Pull each line holding the word "Open" from the data.
** MATERIAL SUPPLIED follows **
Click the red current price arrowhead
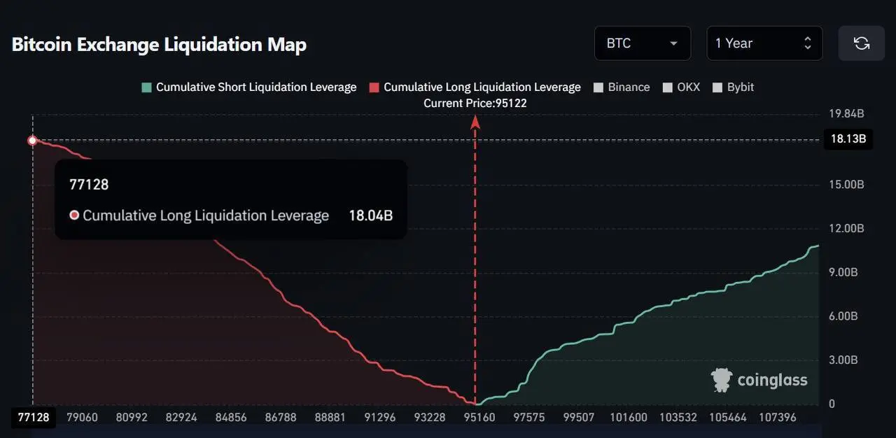The image size is (896, 438). pyautogui.click(x=475, y=123)
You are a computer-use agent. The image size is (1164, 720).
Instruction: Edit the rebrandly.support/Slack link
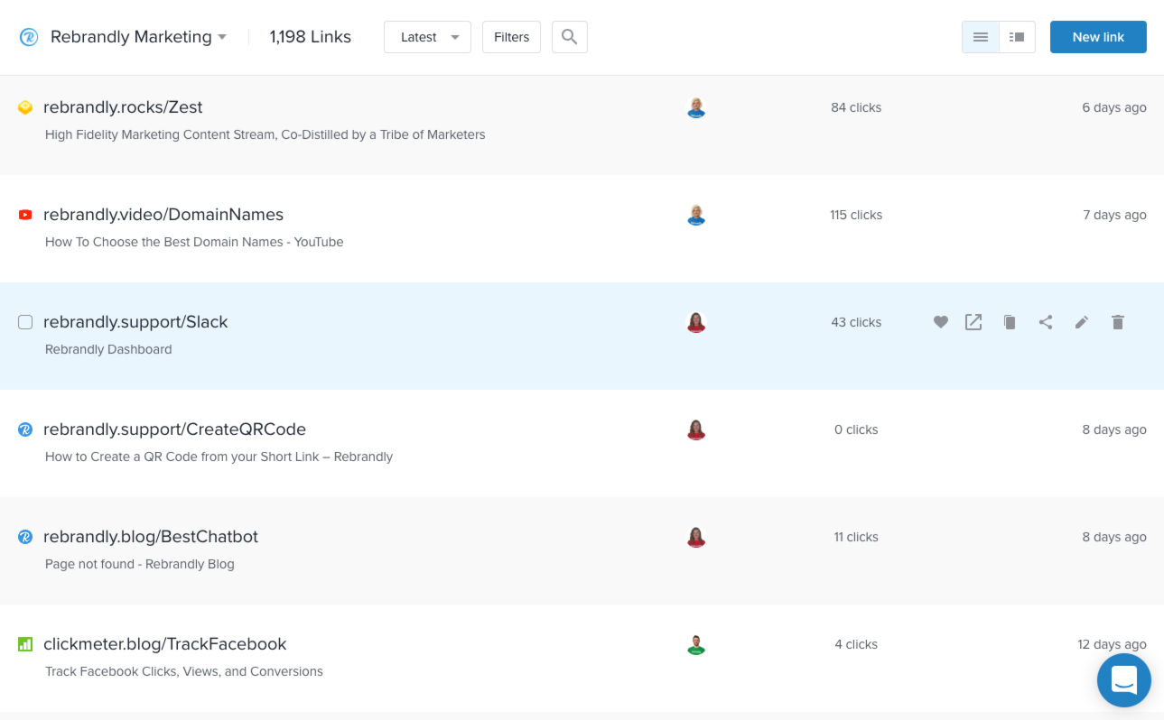[x=1081, y=322]
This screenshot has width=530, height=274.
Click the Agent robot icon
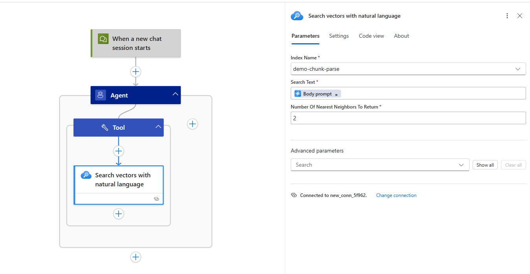pyautogui.click(x=101, y=95)
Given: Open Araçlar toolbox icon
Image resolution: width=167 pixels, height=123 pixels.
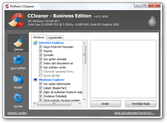Looking at the screenshot, I should 18,79.
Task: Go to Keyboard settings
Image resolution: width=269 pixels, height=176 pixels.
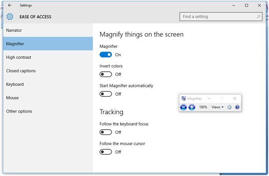Action: (x=15, y=84)
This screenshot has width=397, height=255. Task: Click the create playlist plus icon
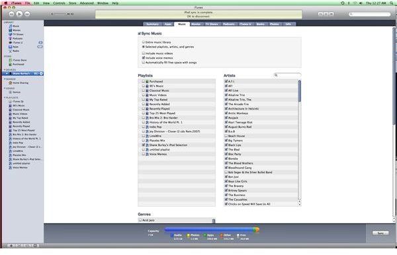pos(11,246)
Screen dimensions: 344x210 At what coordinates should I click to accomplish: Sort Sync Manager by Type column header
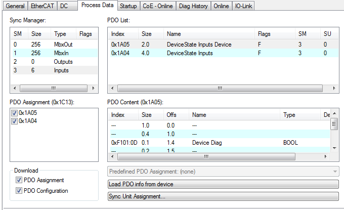[x=64, y=34]
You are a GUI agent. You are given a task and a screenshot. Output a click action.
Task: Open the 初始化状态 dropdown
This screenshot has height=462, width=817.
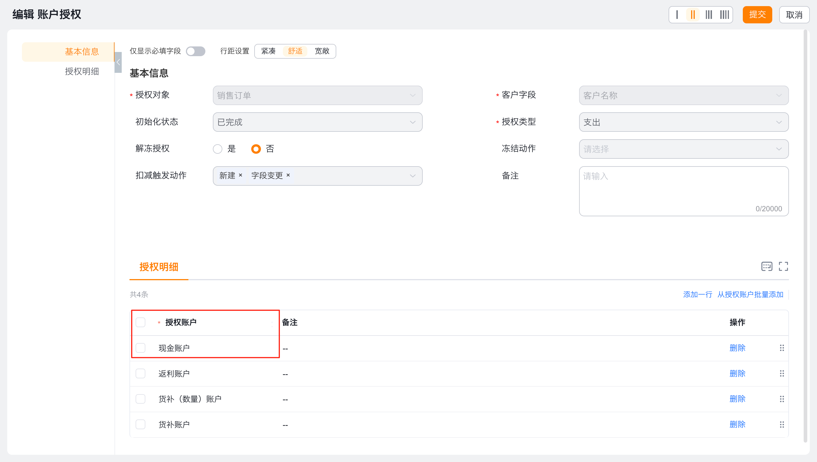pos(317,122)
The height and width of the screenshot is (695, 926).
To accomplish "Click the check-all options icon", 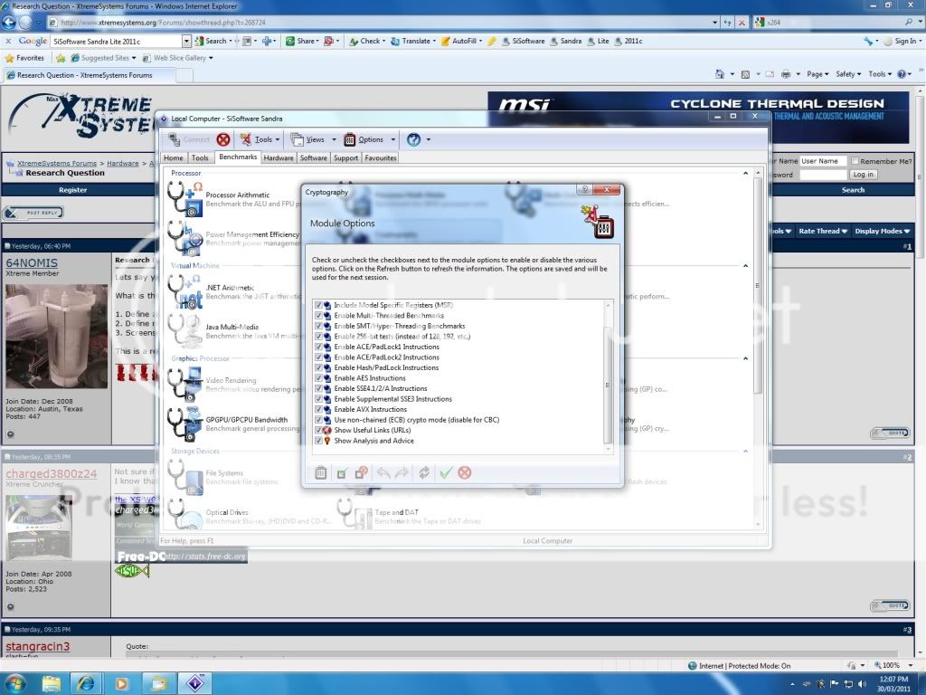I will pos(342,472).
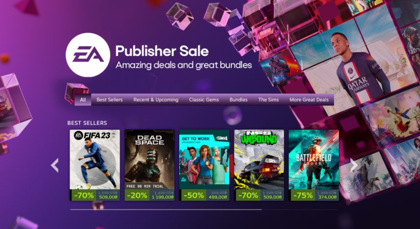
Task: View The Sims tab
Action: pyautogui.click(x=269, y=100)
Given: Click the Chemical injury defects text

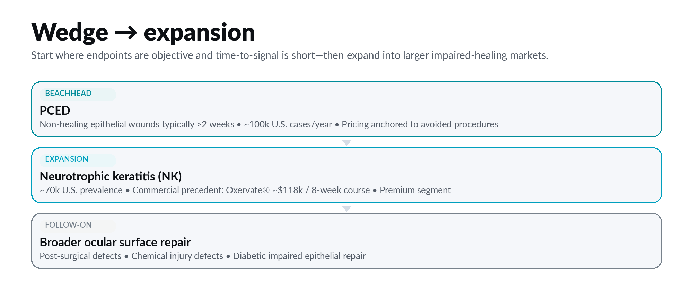Looking at the screenshot, I should pos(177,256).
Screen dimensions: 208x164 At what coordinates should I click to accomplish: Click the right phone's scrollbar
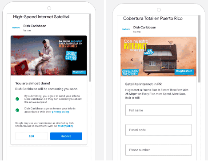[199, 49]
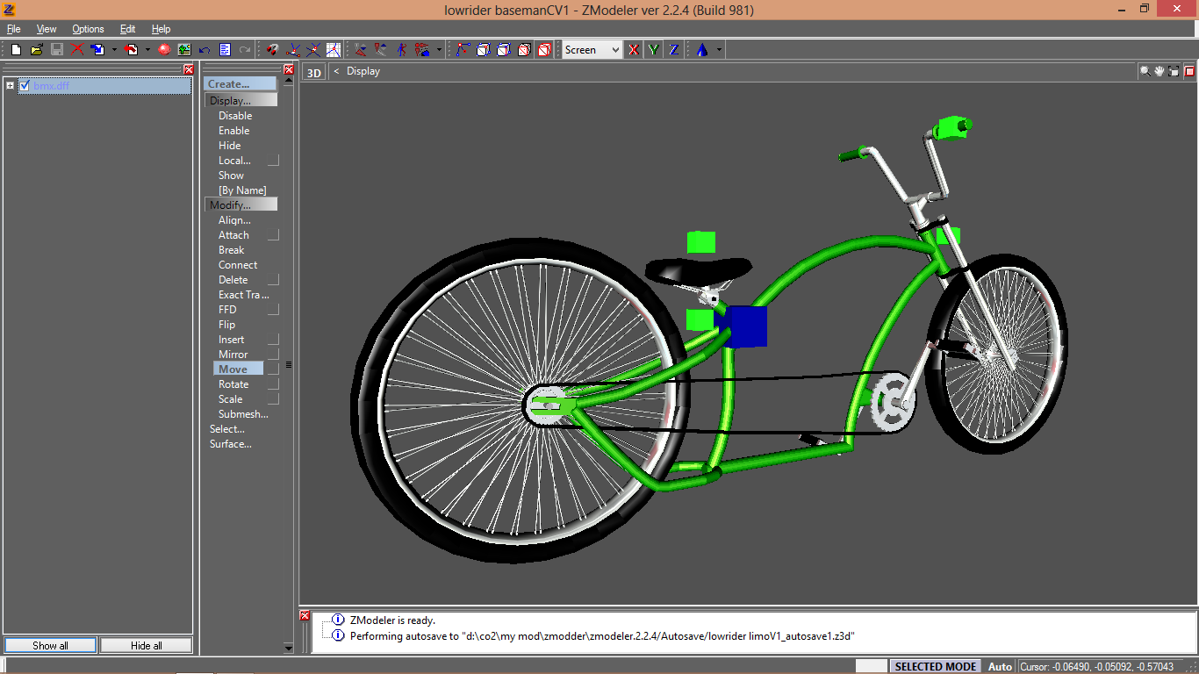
** End of MATERIAL SUPPLIED **
EXERCISE ANSWER |
Given: Open Araçlar toolbox icon
Task: Open the 初始化状态 dropdown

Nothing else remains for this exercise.